In this day and age, how often do you actually need to have your car serviced? And there is no shortage of places that will do it for you in a few hours.
Similarly, if money were no real object within reason, I'm not sure what I would really need done on a day-to-basis that I couldn't just order or contract for pretty easily.
You clearly don't have enough cars. Once you get enough cars, especially if any of them are classic cars you actually want to drive occasionally and want to be in a driveable condition, you might want to have a full time mechanic.
>increasingly hostile to ordinary people educating their kids outside school
There is a whole lot more nuance here than you're giving the topic.
There is one side that wants to give their kids a good education, they have the resources and the motivation to ensure they come out ahead.
They are not the problem, the problem is the other side of this coin.
Where I grew up there were a lot of homeschooled kids that belonged to religious organizations. These groups had very little motivation to ensure they were intelligent, but instead nice dumb little worker bees that would stay with said organization and have little ability to work with the outside world at large.
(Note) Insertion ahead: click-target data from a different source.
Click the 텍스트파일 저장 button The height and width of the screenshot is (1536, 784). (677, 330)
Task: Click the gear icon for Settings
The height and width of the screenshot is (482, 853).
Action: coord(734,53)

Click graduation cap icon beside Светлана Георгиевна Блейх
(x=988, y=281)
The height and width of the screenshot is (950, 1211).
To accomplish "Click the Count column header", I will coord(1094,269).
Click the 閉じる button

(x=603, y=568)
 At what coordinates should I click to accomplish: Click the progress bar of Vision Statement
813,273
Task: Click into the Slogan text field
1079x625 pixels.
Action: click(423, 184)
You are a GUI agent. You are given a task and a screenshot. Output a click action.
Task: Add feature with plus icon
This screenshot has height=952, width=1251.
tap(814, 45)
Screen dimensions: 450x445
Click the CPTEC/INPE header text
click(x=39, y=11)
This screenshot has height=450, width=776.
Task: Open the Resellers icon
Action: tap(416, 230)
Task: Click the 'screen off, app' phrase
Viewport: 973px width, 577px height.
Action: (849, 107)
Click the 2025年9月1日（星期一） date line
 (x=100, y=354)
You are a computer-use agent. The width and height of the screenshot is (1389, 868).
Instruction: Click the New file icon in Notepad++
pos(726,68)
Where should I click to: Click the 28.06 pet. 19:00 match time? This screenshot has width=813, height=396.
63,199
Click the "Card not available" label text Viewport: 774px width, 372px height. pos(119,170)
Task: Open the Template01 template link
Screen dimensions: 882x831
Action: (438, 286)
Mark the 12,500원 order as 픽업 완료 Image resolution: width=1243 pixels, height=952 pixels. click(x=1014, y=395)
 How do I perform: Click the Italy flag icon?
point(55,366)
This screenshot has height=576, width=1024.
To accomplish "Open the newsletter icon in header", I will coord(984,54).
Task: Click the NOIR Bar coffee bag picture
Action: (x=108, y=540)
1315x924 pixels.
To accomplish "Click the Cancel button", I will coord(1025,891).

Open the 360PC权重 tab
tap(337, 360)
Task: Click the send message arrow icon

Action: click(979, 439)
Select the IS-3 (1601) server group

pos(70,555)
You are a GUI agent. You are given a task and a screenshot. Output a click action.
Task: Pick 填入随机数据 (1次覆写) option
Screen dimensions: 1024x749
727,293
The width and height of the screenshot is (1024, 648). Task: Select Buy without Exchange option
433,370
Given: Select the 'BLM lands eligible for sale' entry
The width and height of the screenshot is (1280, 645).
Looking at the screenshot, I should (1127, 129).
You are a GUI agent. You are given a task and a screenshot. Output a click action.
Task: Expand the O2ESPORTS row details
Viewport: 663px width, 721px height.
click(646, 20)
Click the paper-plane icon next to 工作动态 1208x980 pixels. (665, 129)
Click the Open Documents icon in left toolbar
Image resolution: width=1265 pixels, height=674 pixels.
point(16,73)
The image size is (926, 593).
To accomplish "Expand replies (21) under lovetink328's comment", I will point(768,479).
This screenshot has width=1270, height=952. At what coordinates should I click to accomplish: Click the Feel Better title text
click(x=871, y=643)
They were also at a much higher risk of being sexually abused/sexually trafficked as they were given little to no education about sex or risky adults.
I still remember being a kid myself and having to educate these other kids my age because they were missing large chunks of important information about the world.
> Where I grew up there were a lot of homeschooled kids that belonged to religious organization. These groups had very little motivation to ensure they were intelligent, but instead nice dumb little worker bees that would stay with said organization
Not true in the UK. Studies in many countries (the UK, US, Australia) and others have shown that home educated kids have better outcomes than school going kids after correcting for parental education, wealth etc.
Yes, there are exceptions, but there are also bad schools and some terrible schools.
UK law also requires children to receive a "suitable and efficient" full time education and there are legal mechanisms for sending children to school if they do not.
> They were also at a much higher risk of being sexually abused/sexually trafficked as they were given little to no education about sex or risky adults.
Stats in the UK show home ed kids are MUCH less likely to be abused, to self harm, or commit suicide.
Of course there are bad home educating communities, but there are also some horrific schools and the latter are a lot more common. Does that mean we should shut down schools?
The reason is resentment rooted in an inferiority complex. Russia's state ideology is that they're being oppressed by "the West", and they really believe it up to the highest levels of government. They're quite convinced that hurting their "enemy" this way amounts to securing their interest, because by damaging "the West", their own relative power is elevated and that makes them a serious player on the international stage.